**DATA FOR THIS EXERCISE:**

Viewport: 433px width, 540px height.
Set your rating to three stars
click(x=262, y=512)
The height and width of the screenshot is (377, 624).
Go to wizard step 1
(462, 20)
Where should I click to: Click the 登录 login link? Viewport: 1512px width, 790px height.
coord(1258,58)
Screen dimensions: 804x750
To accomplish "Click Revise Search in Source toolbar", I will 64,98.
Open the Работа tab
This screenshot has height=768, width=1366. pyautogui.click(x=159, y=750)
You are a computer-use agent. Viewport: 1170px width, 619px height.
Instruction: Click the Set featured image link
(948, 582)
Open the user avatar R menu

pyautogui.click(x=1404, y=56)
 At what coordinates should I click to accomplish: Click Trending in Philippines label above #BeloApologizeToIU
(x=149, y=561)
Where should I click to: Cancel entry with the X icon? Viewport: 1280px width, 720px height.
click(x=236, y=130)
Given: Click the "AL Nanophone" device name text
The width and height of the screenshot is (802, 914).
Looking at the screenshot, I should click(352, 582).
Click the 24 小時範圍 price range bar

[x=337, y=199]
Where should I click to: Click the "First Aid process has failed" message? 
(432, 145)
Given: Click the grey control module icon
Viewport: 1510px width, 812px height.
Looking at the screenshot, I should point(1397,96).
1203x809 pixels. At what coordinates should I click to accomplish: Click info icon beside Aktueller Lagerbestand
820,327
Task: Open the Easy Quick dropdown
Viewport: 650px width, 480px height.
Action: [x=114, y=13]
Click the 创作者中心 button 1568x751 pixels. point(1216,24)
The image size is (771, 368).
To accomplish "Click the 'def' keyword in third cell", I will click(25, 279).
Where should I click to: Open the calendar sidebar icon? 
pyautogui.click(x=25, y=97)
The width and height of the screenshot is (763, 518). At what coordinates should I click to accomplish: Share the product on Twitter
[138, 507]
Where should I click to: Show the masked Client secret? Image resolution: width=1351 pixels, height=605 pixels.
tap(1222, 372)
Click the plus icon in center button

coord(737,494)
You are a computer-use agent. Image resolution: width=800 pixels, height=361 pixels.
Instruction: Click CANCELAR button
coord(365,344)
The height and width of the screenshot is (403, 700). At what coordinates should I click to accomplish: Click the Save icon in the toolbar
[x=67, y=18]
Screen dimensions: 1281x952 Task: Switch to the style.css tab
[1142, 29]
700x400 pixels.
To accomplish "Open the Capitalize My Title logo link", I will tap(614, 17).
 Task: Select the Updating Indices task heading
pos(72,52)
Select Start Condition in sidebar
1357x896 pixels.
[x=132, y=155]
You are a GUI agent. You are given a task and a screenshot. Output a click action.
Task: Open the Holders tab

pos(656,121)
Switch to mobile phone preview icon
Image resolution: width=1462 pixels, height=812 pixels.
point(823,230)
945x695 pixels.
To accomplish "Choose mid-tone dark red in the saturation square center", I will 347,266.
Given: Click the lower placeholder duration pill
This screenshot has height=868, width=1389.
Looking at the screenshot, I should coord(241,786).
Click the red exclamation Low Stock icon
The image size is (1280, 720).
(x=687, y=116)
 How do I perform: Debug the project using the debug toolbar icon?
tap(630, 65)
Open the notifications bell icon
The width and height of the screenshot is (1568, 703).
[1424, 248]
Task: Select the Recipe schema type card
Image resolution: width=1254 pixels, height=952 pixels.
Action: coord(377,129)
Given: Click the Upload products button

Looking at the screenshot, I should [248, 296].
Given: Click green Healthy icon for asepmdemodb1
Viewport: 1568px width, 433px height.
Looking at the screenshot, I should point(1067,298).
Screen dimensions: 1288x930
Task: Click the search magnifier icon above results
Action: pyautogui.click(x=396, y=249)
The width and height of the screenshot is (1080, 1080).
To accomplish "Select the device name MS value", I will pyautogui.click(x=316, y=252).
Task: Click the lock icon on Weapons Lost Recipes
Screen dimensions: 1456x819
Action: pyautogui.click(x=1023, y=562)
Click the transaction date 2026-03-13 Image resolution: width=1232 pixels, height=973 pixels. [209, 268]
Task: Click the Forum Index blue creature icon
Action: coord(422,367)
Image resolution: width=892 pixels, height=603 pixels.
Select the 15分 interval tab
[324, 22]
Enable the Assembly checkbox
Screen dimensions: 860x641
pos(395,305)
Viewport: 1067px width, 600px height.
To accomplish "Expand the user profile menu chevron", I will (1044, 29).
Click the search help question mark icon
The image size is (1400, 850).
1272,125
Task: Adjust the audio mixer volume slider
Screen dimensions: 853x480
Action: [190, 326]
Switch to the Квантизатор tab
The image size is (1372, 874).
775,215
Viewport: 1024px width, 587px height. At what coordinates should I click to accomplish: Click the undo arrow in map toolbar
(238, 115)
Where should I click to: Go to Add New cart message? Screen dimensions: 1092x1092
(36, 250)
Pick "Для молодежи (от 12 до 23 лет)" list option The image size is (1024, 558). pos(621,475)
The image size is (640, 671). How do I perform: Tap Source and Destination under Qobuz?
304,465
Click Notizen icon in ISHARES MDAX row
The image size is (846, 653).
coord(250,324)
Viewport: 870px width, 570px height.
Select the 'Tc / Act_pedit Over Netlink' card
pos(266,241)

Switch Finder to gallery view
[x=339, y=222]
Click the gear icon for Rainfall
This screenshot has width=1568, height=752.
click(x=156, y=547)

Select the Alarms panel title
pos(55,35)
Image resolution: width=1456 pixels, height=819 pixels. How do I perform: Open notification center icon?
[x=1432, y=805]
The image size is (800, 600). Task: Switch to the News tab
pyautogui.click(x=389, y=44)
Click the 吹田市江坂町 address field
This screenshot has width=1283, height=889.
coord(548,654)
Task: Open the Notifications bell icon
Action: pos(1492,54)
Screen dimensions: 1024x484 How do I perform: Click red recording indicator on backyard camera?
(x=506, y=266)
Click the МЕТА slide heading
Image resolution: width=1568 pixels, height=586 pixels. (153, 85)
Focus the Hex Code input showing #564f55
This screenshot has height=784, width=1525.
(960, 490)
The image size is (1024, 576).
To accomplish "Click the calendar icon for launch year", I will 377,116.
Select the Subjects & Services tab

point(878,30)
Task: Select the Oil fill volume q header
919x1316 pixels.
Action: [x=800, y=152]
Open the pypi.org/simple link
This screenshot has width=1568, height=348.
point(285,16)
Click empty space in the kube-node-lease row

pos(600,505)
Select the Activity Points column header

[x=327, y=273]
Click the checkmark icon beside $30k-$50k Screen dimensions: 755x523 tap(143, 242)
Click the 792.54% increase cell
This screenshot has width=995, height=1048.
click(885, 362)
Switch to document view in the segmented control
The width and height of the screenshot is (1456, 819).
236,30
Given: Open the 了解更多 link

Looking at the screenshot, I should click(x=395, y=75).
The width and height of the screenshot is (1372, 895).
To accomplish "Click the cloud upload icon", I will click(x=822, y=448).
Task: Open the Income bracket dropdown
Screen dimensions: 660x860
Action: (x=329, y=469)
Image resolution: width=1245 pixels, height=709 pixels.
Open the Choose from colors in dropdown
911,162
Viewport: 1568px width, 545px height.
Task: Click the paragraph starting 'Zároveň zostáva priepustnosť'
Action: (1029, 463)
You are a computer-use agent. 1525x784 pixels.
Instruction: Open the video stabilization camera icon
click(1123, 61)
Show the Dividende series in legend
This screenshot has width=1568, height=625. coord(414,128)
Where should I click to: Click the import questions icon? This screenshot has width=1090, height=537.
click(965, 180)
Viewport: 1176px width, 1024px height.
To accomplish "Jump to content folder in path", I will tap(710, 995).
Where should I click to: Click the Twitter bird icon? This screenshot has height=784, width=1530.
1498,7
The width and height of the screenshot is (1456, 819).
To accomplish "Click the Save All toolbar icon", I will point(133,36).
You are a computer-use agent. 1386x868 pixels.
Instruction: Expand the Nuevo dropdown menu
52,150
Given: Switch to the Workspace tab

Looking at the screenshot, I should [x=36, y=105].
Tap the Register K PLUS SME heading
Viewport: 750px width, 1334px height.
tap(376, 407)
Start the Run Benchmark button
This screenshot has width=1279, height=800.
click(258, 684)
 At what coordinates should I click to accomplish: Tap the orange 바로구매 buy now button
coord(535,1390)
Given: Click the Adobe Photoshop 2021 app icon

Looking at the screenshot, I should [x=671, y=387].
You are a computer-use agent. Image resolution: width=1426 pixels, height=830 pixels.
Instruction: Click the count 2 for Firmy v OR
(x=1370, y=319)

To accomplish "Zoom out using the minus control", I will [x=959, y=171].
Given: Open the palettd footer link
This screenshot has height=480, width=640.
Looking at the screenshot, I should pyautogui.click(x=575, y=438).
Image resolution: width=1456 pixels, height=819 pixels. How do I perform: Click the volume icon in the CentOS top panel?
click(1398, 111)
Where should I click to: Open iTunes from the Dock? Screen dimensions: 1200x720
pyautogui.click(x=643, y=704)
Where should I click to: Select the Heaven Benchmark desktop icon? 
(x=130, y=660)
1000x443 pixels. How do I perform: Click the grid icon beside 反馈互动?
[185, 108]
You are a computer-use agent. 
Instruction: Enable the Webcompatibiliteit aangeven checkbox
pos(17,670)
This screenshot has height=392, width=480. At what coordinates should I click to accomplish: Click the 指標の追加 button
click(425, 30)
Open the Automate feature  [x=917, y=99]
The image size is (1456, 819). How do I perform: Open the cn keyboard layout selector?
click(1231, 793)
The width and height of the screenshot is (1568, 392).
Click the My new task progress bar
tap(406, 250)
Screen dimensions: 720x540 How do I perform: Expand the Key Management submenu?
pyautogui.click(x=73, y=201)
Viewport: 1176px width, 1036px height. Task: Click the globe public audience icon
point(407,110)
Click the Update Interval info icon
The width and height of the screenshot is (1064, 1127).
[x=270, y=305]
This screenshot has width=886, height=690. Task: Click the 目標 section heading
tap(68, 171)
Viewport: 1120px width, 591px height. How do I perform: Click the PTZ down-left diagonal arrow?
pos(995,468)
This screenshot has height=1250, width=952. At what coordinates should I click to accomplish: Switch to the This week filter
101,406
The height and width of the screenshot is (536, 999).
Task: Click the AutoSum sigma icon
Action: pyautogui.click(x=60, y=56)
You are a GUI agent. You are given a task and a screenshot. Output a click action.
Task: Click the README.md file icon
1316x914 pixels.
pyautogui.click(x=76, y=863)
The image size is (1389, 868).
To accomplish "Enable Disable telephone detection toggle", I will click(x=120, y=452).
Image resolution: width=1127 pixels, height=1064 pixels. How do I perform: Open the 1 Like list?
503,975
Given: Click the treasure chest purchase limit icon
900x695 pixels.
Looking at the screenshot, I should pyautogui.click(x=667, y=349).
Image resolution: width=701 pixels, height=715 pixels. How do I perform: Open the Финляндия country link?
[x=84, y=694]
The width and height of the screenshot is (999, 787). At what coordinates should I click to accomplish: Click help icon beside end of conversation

**TASK TO COMPLETE:**
Extract every line of the records above that contains the string "cell".

**EXERCISE OUTPUT:**
To accomplish "Click the 'def' keyword in third cell", I will click(25, 279).
Click the 792.54% increase cell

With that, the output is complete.